• _Task_
In the copy, leave out the pictures and repeat all records exactly.

• _Provided records_
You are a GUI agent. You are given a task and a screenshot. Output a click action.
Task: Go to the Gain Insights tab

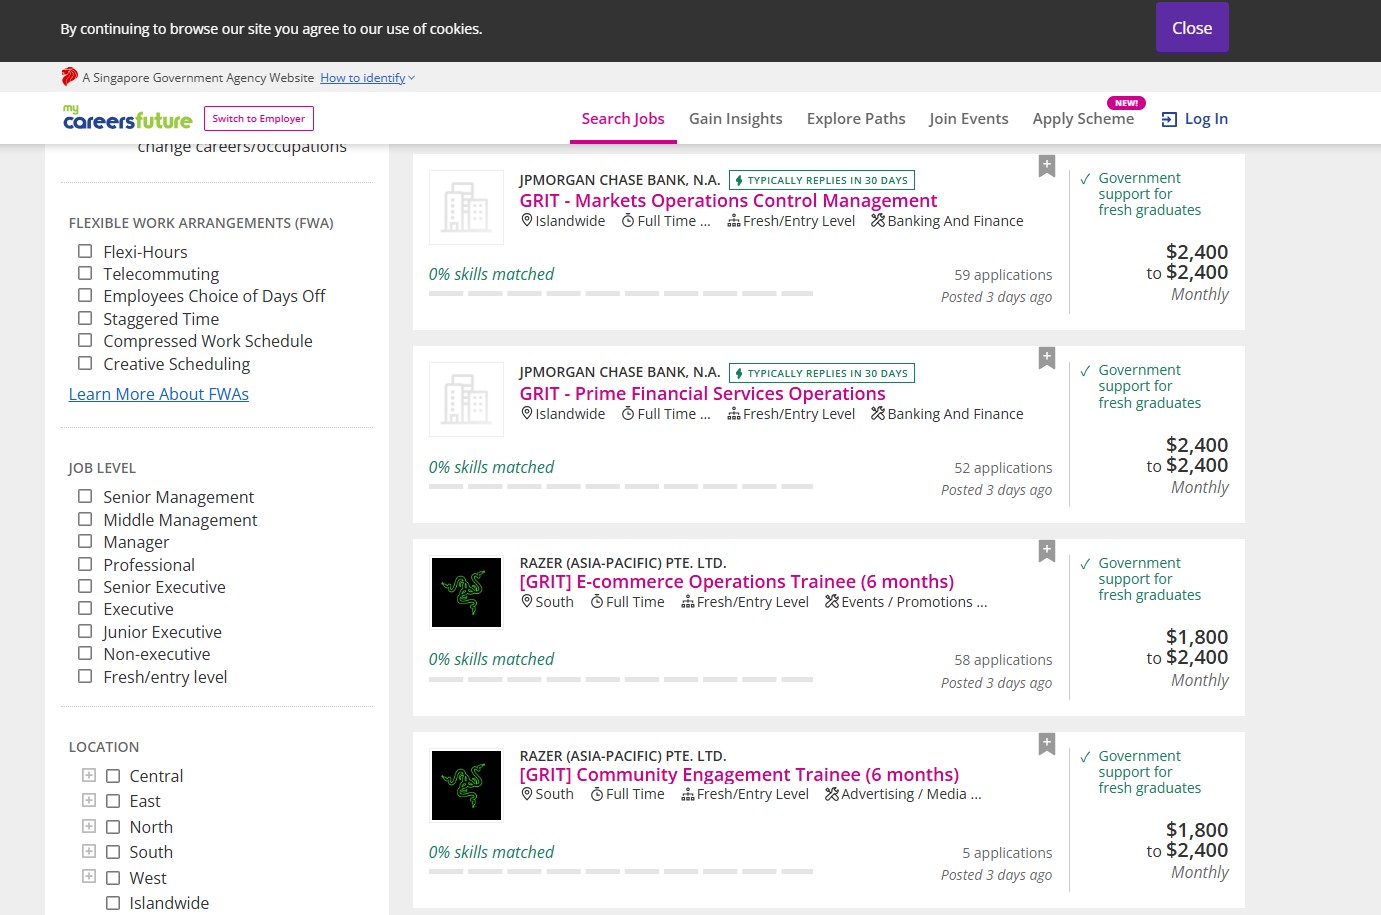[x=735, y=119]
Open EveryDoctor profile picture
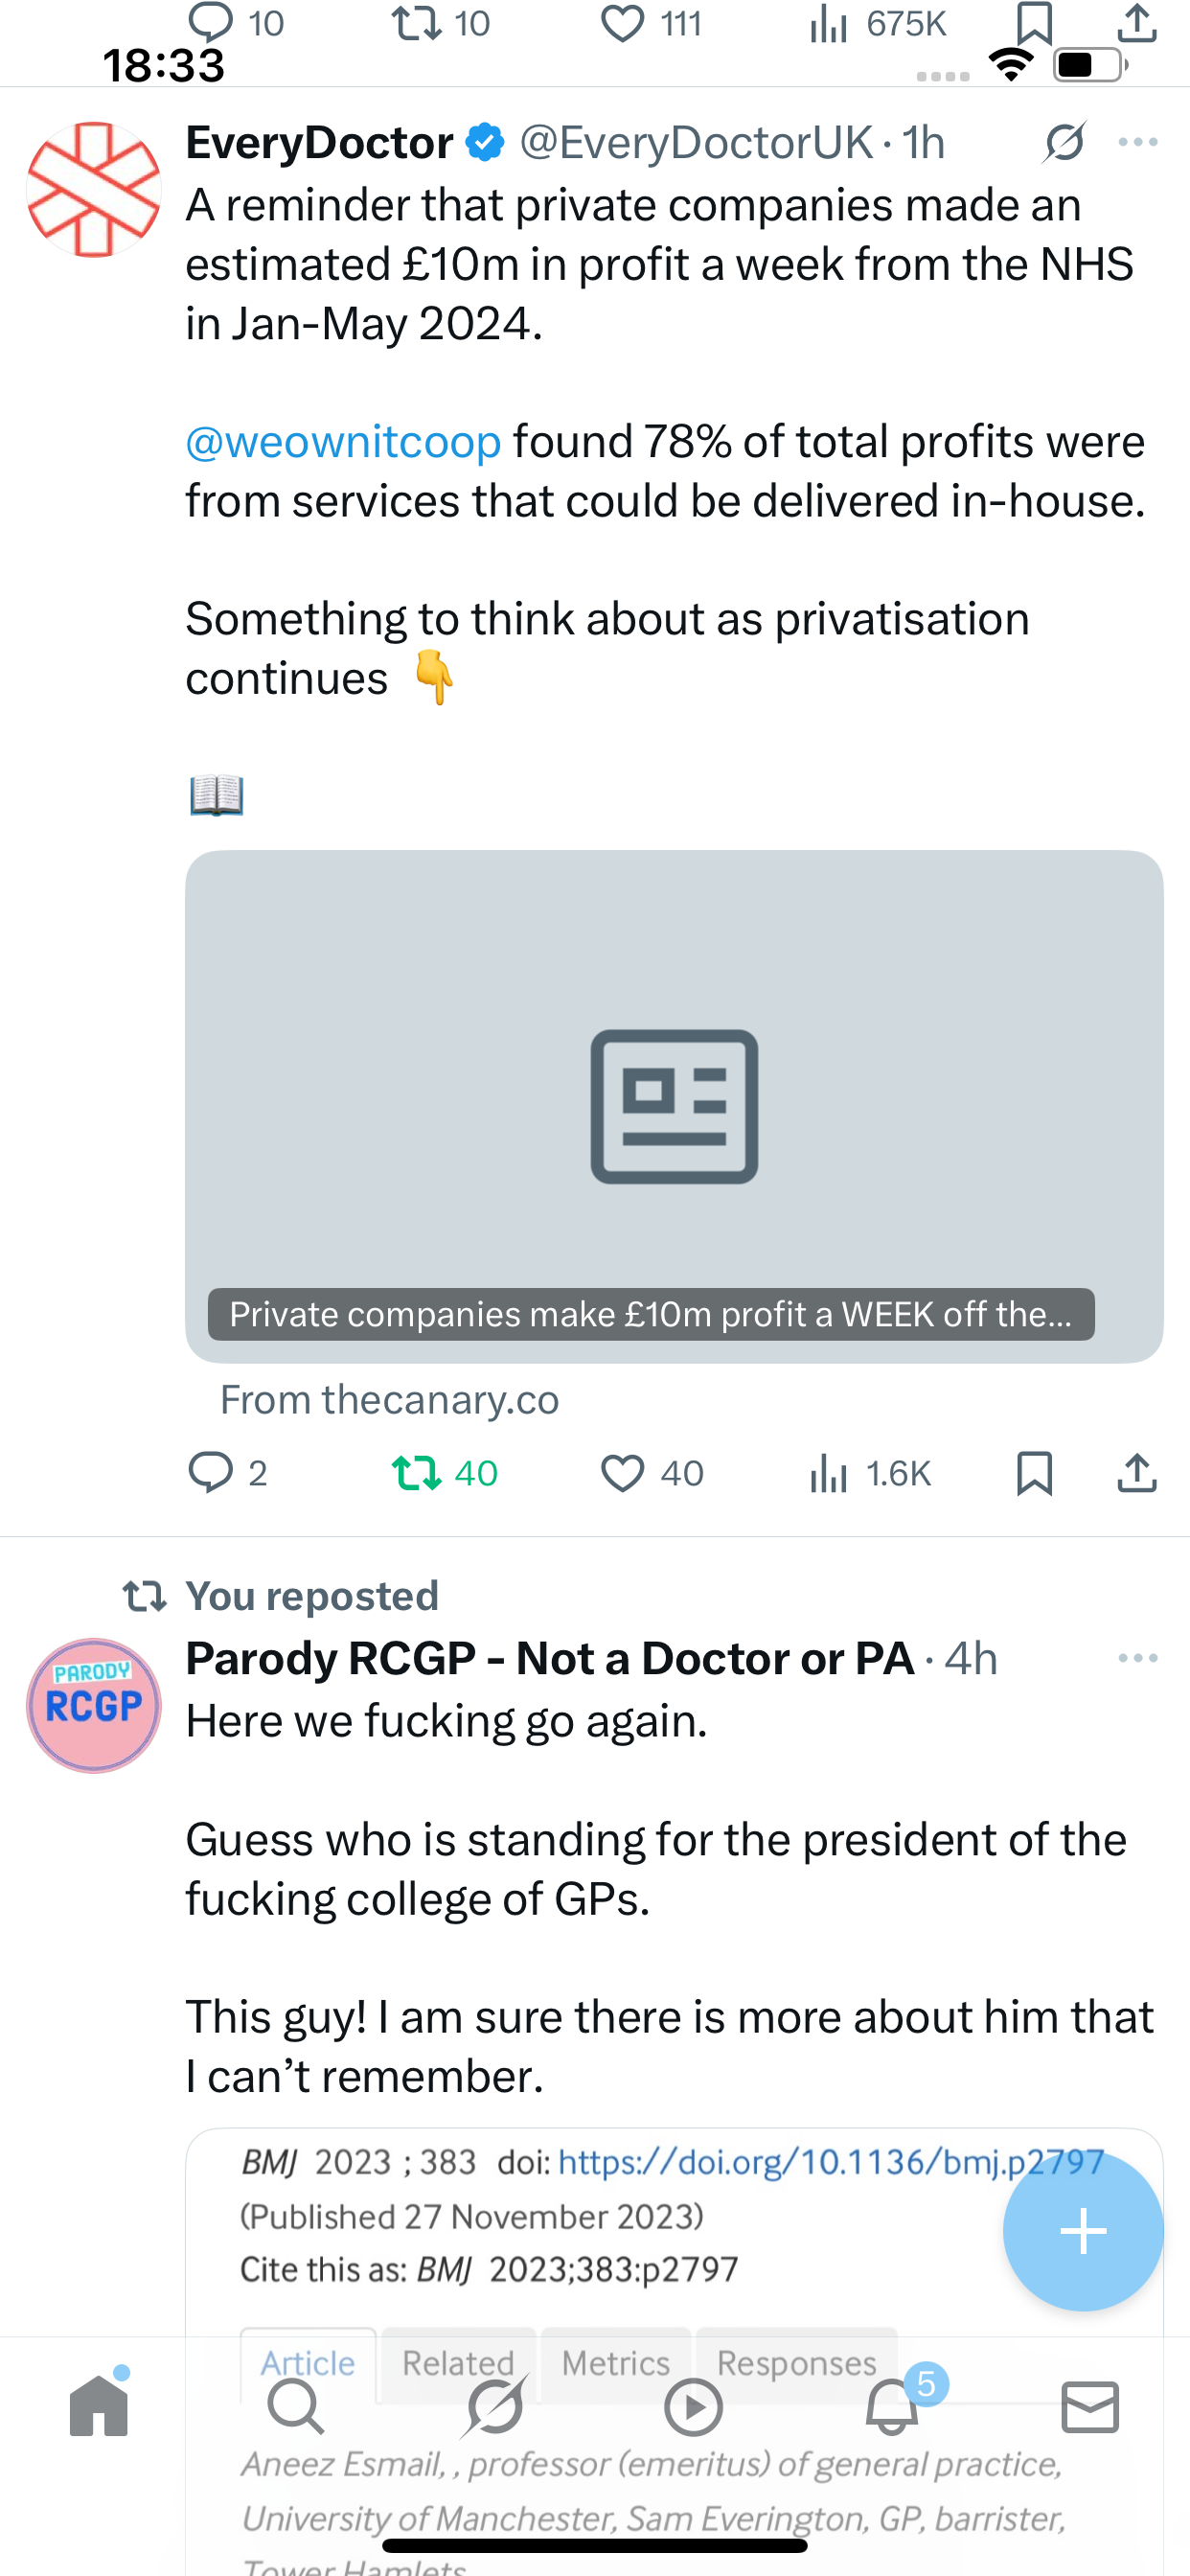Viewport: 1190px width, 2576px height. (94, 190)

• _Answer to the problem_
You are a GUI agent. You are given a task and a screenshot. Output a click action.
Task: Go to the Gain Insights tab

[x=735, y=119]
Open EveryDoctor profile picture
Viewport: 1190px width, 2576px height. (94, 190)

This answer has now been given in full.